Pressure ulcers are preventable—but until recently, the 5 North/South medical-surgical unit at San Diego Medical Center had never gone more than 58 days without one.

Yet once the department’s unit-based team got to work on the issue, that number practically doubled—to 105 days as of mid-July. What happened?

Dozens of small tests of change, for one thing—which, along with support from two improvement advisers and observation from the Definitive Observation Unit, helped the unit-based team come up with a “turn team” process that’s working.

Teams alternate

Patients are selected by the staff based on their risk for developing pressure ulcers, which are painful and dangerous, interfere with patients’ recovery, lengthen hospital stays and increase the risk of infection.
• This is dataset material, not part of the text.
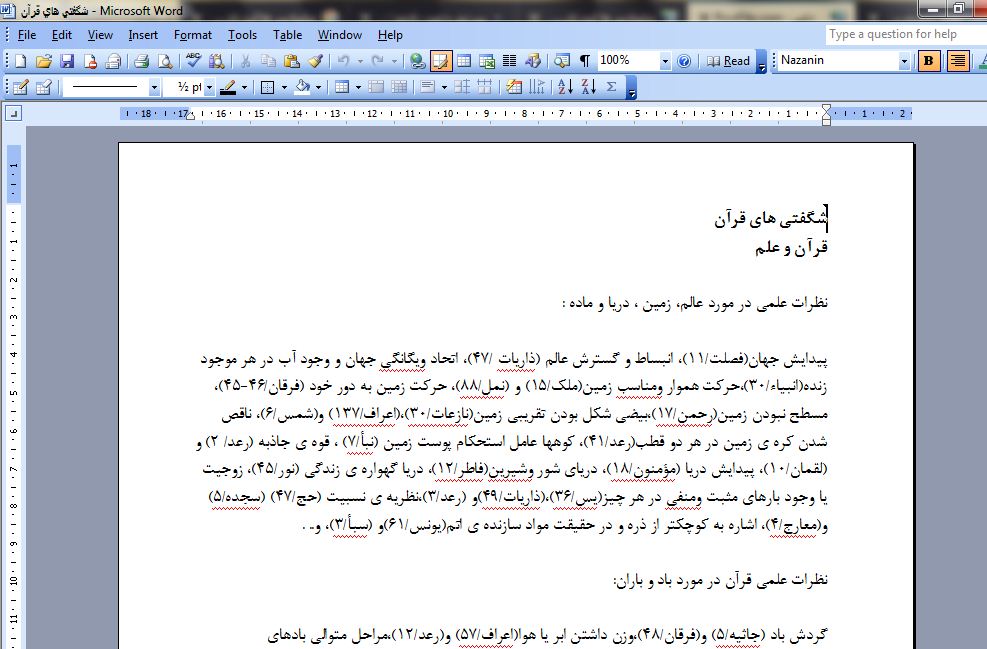This screenshot has width=987, height=649.
Task: Run Spelling and Grammar check
Action: (x=194, y=61)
A four-person team turns those patients once every two hours. The turn team may include a charge nurse, RN, LVN and unit assistant. One person is the captain—it doesn’t matter which one—and the teams track the turns on a whiteboard. On any given shift, there are two teams that alternate doing the turns, so each team does  the turning only once every four hours.

Daily, five-minute huddles sped change throughout the unit dramatically by increasing communication between monthly UBT meetings.

Open communication

“We’re not afraid to ask, ‘Why are we doing this? Can we do it differently to be more effective?’” said Nancy Purdy, the department administrator and management co-lead. “We are OK with changing day to day.”

At first, for example, the UBT tried having one turn team do all the turning. That proved to be too taxing, so they switched to two alternating teams—which brought workplace injuries from turning way down.

Early on, the charge nurse kept a piece of paper in her pocket noting which team members were part of each turn team. But too often, some staffers didn’t get the word they were to be part of the turn team. An RN who’d just graduated from nursing school suggested listing the names on a whiteboard, which is working much better.

Effect on morale

“When a patient gets a pressure ulcer, it affects morale” among frontline staff, said Mary Ellen Mueller, RN, a UNAC/UHCP member and the unit-based team’s labor co-lead. Nurses want the best care and outcomes for their patients, she said, and want to be involved in improvements.

“If you aren’t engaged in making change, you feel stagnant,” she said.

Purdy and Mueller agreed that the fact that everyone on the unit has a say in the turn team, via huddles and through the unit-based team, is what’s fueling the shift on the unit.

Frontline engagement

“The UBT is very engaged,” Purdy said. “I used to think, ‘I’m the manager, I should set the expectation.’” Now, she said, she’s increasingly aware of the benefits of engaging frontline staff in making improvements.

“When you watch the results,” Purdy said, “it tells me it’s the right way.”

Recently, two patients on 5 North/South did suffer pressure ulcers—and team members reacted with a higher level of awareness than they had before, Purdy said.

Root cause analysis

“We took it to heart, and people were talking more openly than ever about what they might have done differently,” she said. The team also engaged a root cause analysis of the incidents.

The culture shift is improving employee satisfaction. In a survey, asked whether “in my work unit, everyone’s opinions are taken seriously,” nearly 73 percent of the staff agreed in April 2009, up significantly from 53 percent in November 2008.

“It’s very liberating to try ideas that will enhance your own workplace,” Mueller said.